Personal information
- Born: 3 September 1992 (age 33) Geleen, Netherlands
- Nationality: Dutch
- Height: 1.92 m (6 ft 4 in)
- Playing position: Left back

Youth career
- Years: Team
- 2001–2007: Vlug en Lenig

Senior clubs
- Years: Team
- 2007–2009: Vlug en Lenig
- 2009–2011: Limburg Lions
- 2011–2012: Skanderborg Håndbold
- 2012–2016: Volendam
- 2016–2018: Randers HK
- 2018–2020: TV Emsdetten
- 2020–2021: Volendam
- 2021: TTH Holstebro
- 2021–2024: Lemvig-Thyborøn Håndbold
- 2024-: GC Amicitia Zürich

National team ^{1}
- Years: Team / Apps / (Gls)
- 2012–: Netherlands / 61 / (85)

= Jorn Smits =

Dutch handball player (born 1992)

Jorn Smits (born 3 September 1992) is a Dutch handball player for GC Amicitia Zürich and the Dutch national team.

==Career==
Initially, Smits first practiced football at the age of 6, but his cousin asked him to participate in handball training during the winter break. He then started to play handball at V&L in Geleen. At the age of 15, Smits made his debut in the first team of V&L in the Eredivisie. Some time later, he also played in the first team of Limburg Lions led by Aleksandr Rymanov. In 2011, he went to Skanderborg Håndbold in Denmark. Smits made his debut for the national team on 5 June 2012 against Belgium.
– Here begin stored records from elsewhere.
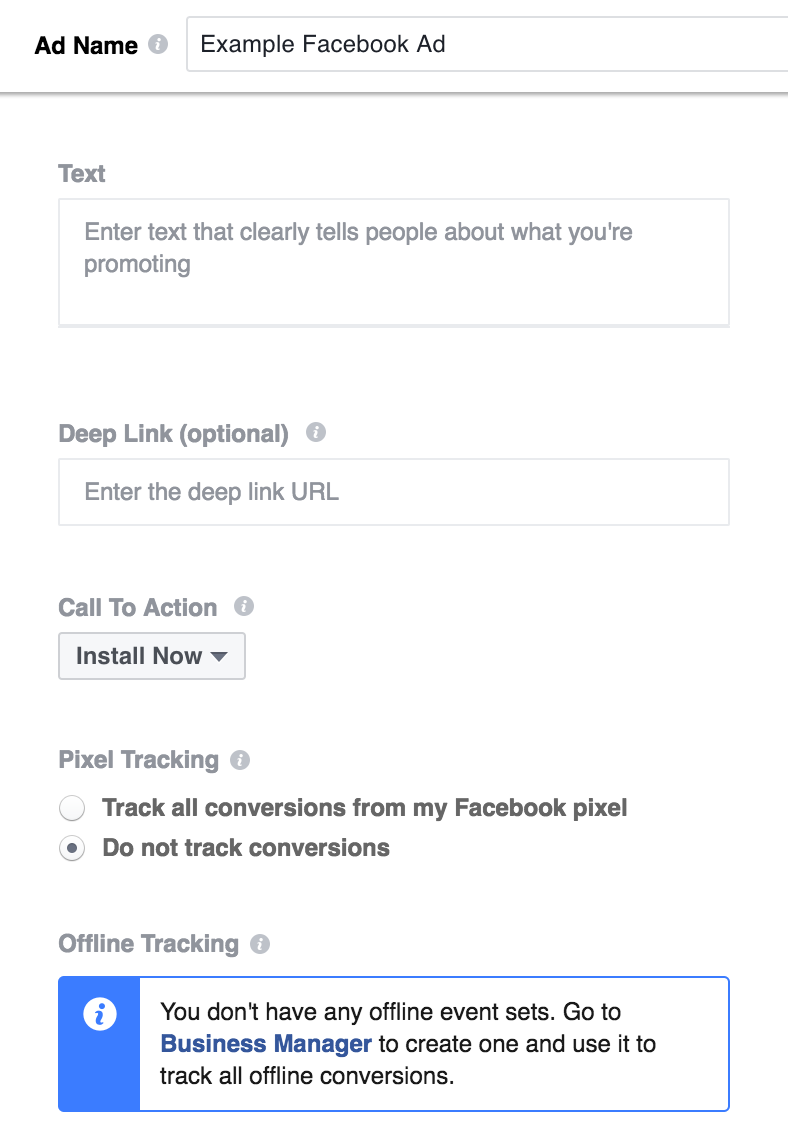This screenshot has height=1122, width=788.
Task: Click the info icon beside Ad Name
Action: coord(158,45)
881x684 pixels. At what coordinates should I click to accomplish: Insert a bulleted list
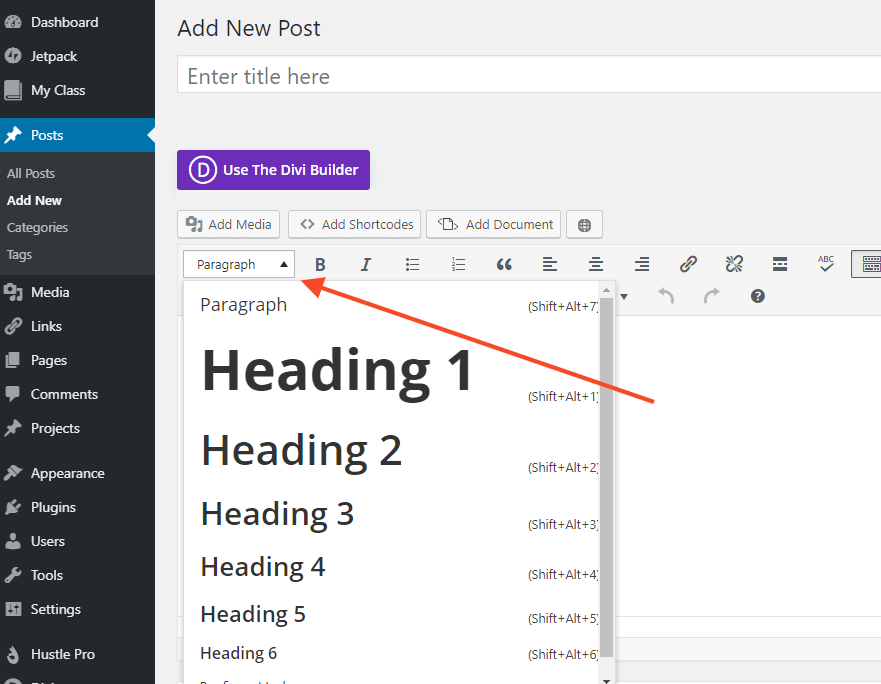[412, 263]
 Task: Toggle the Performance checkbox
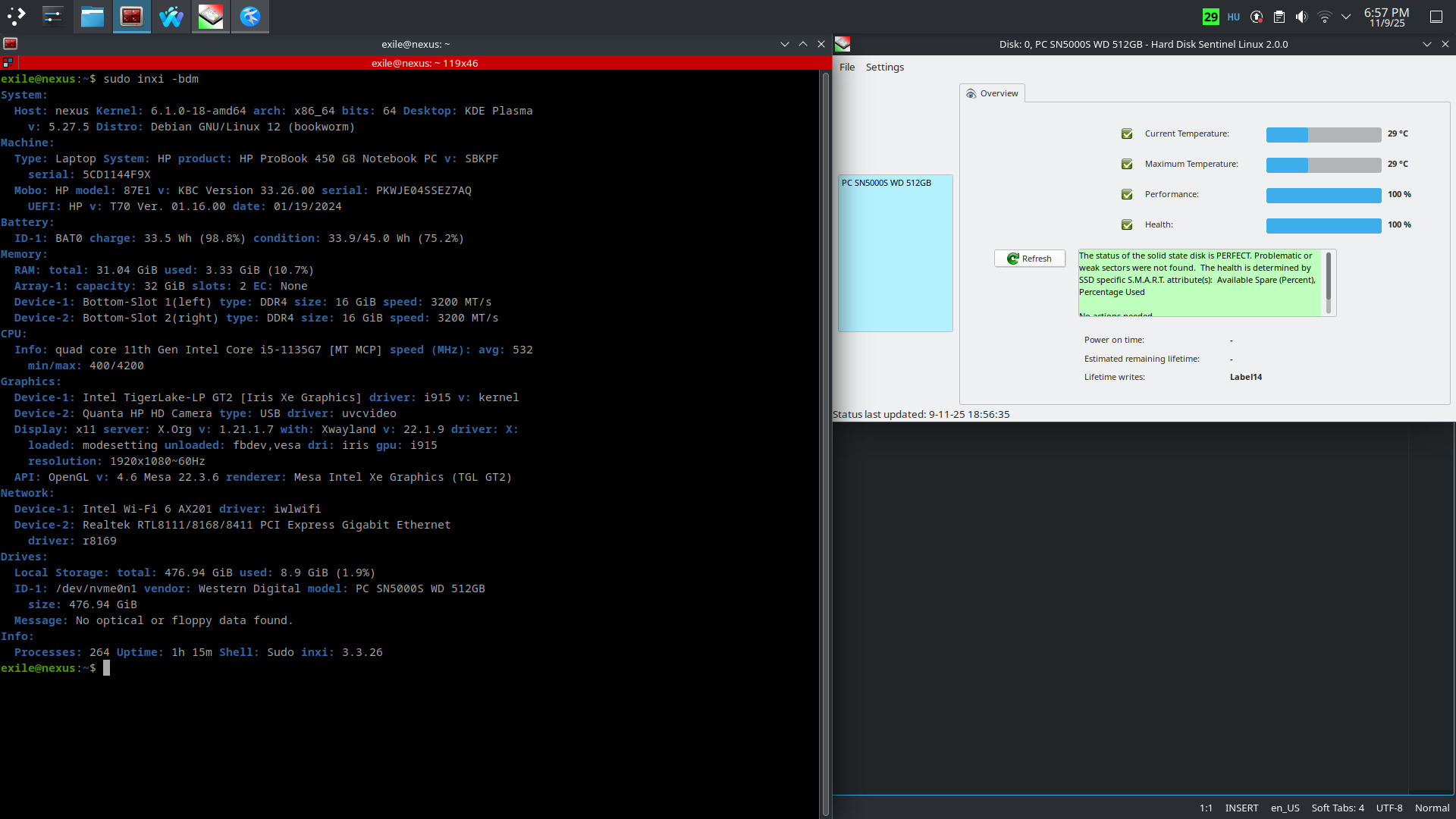1127,195
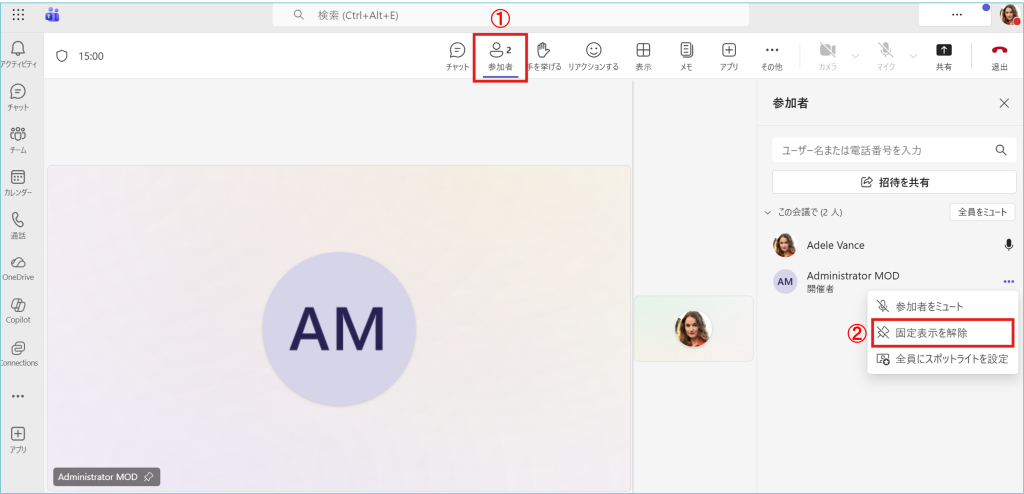This screenshot has height=494, width=1024.
Task: Click the participant name search field
Action: tap(880, 150)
In 2012, Smits returned to the Netherlands to play for Volendam. He grew to captain the team and became a fixture in the national team. During the time that Smits played at Volendam, the club won the national championship once, the national cup twice and the Dutch Supercup once.

In 2016 Smits moved to Danish side Randers HK and two years later he went to Germany to play for TV Emsdetten. In Germany, Smits had little playing time in Germany and in February 2020 he rejoined Volendam.

In January 2021, Smits returned to Denmark to play for TTH Holstebro with his brother.

==Personal life==
His parents, Gino Smits and Cecile Leenen, played handball at high level. His brother Kay Smits and sister Inger Smits also play handball at a high level.